## Provided text
++++++++++++++++++++

There exist situations in which it may not be necessary to isolate a tubular extending through a wellbore junction from a formation or zone surrounding the junction. For example, where the formation is relatively impermeable, it may be acceptable to permit fluid communication between the tubular and the formation. As another example, the formation may be a producing zone, in which case it may be desirable to permit fluid communication between the tubular and the formation in order to produce fluid from the formation through the tubular.
In those situations in which it is not necessary to isolate a tubular extending through a wellbore junction from a formation or zone surrounding the junction, the completion may be greatly simplified by eliminating procedures for providing such isolation, such as cementing the tubular within the junction. Additionally, such a simplified completion may also permit cost savings to be realized when the time comes to abandon the well.
In carrying out the principles of the present invention, in accordance with an embodiment thereof, a method is provided for completing an uncemented wellbore junction.
In broad terms, the method includes the steps of installing a tubular assembly through a wellbore junction and then sealingly engaging each opposite end of the assembly within a respective one of the intersecting wellbores. The sealing engagement of the assembly within the wellbores is accomplished without cementing the assembly within the junction. In this manner, fluid communication is permitted between the assembly and a formation surrounding the junction.
In one aspect of the invention, the tubular assembly is conveyed through a main wellbore and a lower end of the assembly is inserted into a branch wellbore intersecting the main wellbore while the upper end of the assembly remains in the main wellbore. The assembly, thus, extends across the main wellbore. In order to provide fluid communication between the main wellbore above and below the assembly, at least one opening is provided through a sidewall of the assembly.
In another aspect of the invention, a whipstock assembly may be utilized in drilling the branch wellbore and/or in deflecting the tubular assembly into the branch wellbore from the main wellbore. A fluid passage may be opened or formed through the whipstock assembly to facilitate fluid communication through the main wellbore. This may be accomplished before or after the tubular assembly is installed in the junction.
In yet another aspect of the invention, a fluid passage may be formed through the whipstock assembly at the same time one or more openings are provided through the assembly sidewall. For example, a perforating gun may be conveyed into the assembly and fired, thereby perforating the assembly and an upper closure plate of the whipstock at the same time. Alternatively, the whipstock assembly may be provided with a plug which is retrieved prior to installing the tubular assembly. As further alternatives, the whipstock may be provided with an inner core which is drilled through prior to installing the tubular assembly, which is dispersed prior to installing the tubular assembly, or which is dissolved after installing the tubular assembly.
In still another aspect of the invention, the tubular assembly may include a screen or a perforated liner. The screen or perforated liner may be positioned adjacent the wellbore junction when the tubular assembly is installed in the well. In this manner, fluid communication is provided through the assembly sidewall without requiring a separate operation to form openings therethrough.

++++++++++++++++++++

(Collected data entries)
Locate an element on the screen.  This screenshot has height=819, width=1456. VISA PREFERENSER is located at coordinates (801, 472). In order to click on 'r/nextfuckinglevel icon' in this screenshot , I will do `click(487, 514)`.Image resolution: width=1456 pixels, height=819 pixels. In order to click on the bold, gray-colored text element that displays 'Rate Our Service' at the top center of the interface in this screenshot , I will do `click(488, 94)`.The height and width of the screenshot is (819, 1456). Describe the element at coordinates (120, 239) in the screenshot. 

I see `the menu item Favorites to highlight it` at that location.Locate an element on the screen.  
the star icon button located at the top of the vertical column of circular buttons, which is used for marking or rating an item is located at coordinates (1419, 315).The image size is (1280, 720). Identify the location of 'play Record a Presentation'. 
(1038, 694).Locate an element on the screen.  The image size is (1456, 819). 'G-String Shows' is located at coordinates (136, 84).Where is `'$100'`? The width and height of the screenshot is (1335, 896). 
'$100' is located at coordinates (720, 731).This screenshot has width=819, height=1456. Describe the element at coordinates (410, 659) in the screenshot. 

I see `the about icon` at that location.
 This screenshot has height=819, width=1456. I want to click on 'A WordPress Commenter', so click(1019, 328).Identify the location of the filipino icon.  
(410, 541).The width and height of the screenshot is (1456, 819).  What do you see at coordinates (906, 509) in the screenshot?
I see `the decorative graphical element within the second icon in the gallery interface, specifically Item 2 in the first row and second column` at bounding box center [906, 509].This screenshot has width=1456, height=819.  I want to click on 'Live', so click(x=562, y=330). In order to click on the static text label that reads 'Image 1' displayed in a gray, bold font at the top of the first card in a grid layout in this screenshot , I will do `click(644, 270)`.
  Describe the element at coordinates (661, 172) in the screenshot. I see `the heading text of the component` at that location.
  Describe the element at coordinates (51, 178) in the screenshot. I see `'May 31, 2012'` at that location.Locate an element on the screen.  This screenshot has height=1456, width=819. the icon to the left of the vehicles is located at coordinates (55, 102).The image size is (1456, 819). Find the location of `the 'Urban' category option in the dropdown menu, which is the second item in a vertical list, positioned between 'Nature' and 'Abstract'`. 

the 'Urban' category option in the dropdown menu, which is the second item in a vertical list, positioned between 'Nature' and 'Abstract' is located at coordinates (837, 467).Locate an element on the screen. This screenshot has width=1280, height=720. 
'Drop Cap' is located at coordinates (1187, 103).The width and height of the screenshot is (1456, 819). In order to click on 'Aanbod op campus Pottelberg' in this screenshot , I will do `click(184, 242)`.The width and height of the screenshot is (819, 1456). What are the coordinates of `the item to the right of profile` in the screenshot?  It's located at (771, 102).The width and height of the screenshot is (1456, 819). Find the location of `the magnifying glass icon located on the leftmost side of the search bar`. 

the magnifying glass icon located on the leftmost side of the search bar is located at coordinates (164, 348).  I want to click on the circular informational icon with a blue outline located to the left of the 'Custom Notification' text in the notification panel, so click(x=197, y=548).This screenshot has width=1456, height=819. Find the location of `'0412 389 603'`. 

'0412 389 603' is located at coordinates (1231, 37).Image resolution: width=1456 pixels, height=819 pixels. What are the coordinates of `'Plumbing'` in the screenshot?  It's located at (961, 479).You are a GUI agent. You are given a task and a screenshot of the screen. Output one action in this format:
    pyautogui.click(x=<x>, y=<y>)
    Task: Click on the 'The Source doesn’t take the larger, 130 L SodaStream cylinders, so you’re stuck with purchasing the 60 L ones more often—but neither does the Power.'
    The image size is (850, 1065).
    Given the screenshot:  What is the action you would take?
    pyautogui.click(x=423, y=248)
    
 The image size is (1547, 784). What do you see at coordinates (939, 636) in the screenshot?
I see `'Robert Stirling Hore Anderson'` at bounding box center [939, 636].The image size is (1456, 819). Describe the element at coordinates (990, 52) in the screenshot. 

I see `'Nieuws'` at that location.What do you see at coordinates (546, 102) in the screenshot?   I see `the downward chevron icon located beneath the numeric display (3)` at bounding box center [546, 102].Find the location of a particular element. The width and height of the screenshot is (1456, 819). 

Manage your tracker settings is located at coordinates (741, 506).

++++++++++++++++++++

## List of tasks
1. In the wellbore junction text, what tool may be conveyed into the assembly and fired to perforate both the assembly and the whipstock's upper closure plate at once?
2. Summarize the wellbore junction text in two sentences.

## Results
1. A perforating gun.

2. The text describes a method for completing an uncemented wellbore junction: a tubular assembly is installed through the junction and each of its opposite ends is sealingly engaged within one of the intersecting wellbores, without cementing, so that fluid communication is permitted between the assembly and the surrounding formation. Fluid communication can be provided by openings through the assembly sidewall, a fluid passage through a whipstock assembly, or a screen or perforated liner positioned next to the junction.